## Required task 1
Edit the listing stretch from "Where should I click to: Click the PROTECTING" through "(x=248, y=234)", swapping "DISTANCE" for "ZONE" and leaving everything else unchanged. Leave the picture out of your answer.

Paolo Bonzini July 18, 2019, 7:59 a.m. UTC | #3

On 12/07/19 09:15, Wanpeng Li wrote:
> diff --git a/virt/kvm/kvm_main.c b/virt/kvm/kvm_main.c
> index b4ab59d..2c46705 100644
> --- a/virt/kvm/kvm_main.c
> +++ b/virt/kvm/kvm_main.c
> @@ -2404,8 +2404,10 @@ void kvm_vcpu_kick(struct kvm_vcpu *vcpu)
>  	int me;
>  	int cpu = vcpu->cpu;
>  
> -	if (kvm_vcpu_wake_up(vcpu))
> +	if (kvm_vcpu_wake_up(vcpu)) {
> +		vcpu->preempted = true;
>  		return;
> +	}
>  
>  	me = get_cpu();
>  	if (cpu != me && (unsigned)cpu < nr_cpu_ids && cpu_online(cpu))
> 

Who is resetting vcpu->preempted to false in this case?  This also
applies to s390 in fact.

Paolo

Christian Borntraeger July 18, 2019, 8:15 a.m. UTC | #4

On 18.07.19 09:59, Paolo Bonzini wrote:
> On 12/07/19 09:15, Wanpeng Li wrote:
>> diff --git a/virt/kvm/kvm_main.c b/virt/kvm/kvm_main.c
>> index b4ab59d..2c46705 100644
>> --- a/virt/kvm/kvm_main.c
>> +++ b/virt/kvm/kvm_main.c
>> @@ -2404,8 +2404,10 @@ void kvm_vcpu_kick(struct kvm_vcpu *vcpu)
>>  	int me;
>>  	int cpu = vcpu->cpu;
>>  
>> -	if (kvm_vcpu_wake_up(vcpu))
>> +	if (kvm_vcpu_wake_up(vcpu)) {
>> +		vcpu->preempted = true;
>>  		return;
>> +	}
>>  
>>  	me = get_cpu();
>>  	if (cpu != me && (unsigned)cpu < nr_cpu_ids && cpu_online(cpu))

## Supplied data
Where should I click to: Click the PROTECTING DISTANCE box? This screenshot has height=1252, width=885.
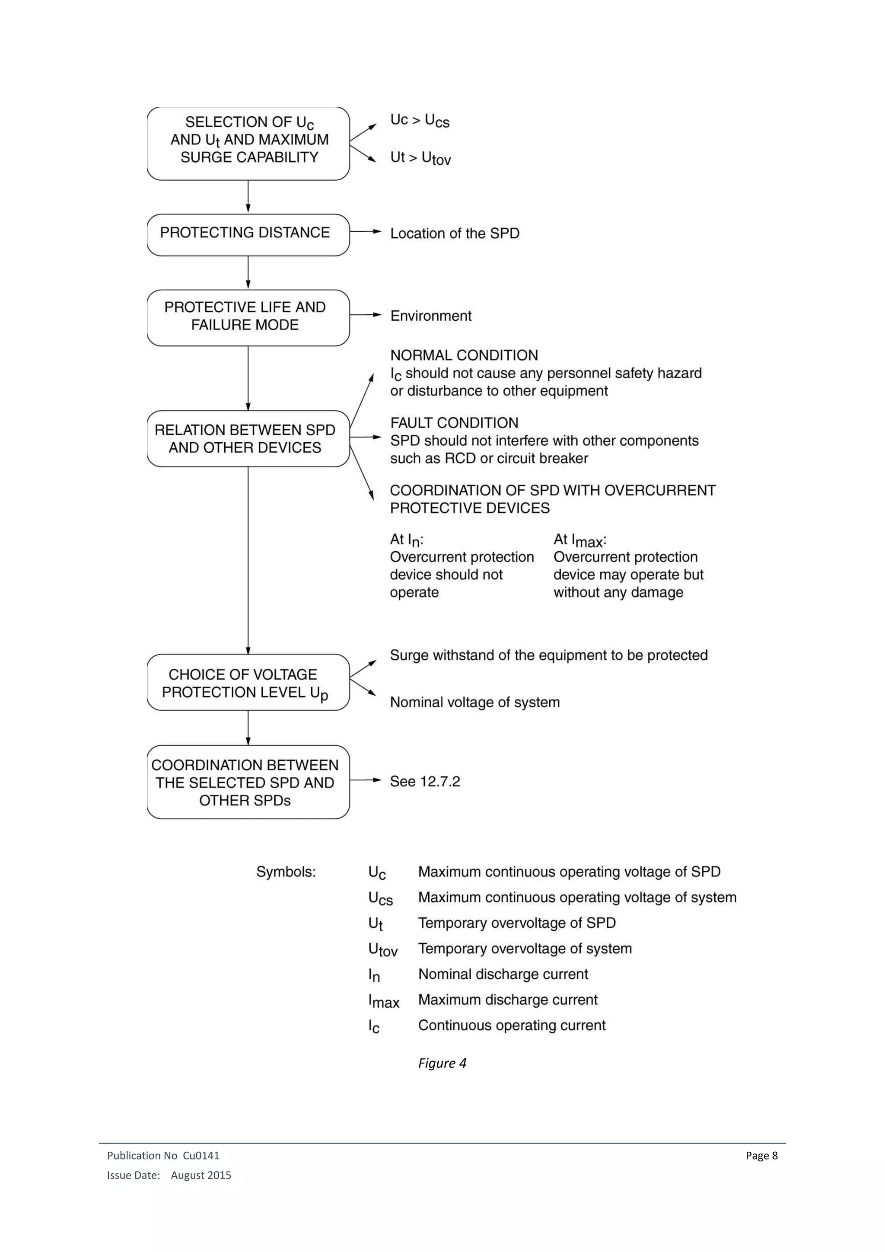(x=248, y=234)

==

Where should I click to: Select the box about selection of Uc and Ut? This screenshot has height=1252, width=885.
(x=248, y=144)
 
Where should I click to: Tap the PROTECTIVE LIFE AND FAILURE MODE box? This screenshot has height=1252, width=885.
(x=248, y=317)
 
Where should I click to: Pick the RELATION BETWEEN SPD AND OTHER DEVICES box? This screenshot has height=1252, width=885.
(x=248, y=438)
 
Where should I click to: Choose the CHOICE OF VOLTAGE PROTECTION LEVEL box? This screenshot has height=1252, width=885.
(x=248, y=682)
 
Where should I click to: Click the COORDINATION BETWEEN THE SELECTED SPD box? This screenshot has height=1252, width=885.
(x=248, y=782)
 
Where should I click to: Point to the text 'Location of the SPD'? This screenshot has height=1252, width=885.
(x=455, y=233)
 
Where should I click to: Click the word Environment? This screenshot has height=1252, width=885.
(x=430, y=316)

## Required task 2
Name every person mentioned in the mailing-list excerpt.

## Response 1
Where should I click to: Click the PROTECTING ZONE box? This screenshot has height=1252, width=885.
(x=248, y=234)

## Response 2
Paolo Bonzini, Wanpeng Li, Christian Borntraeger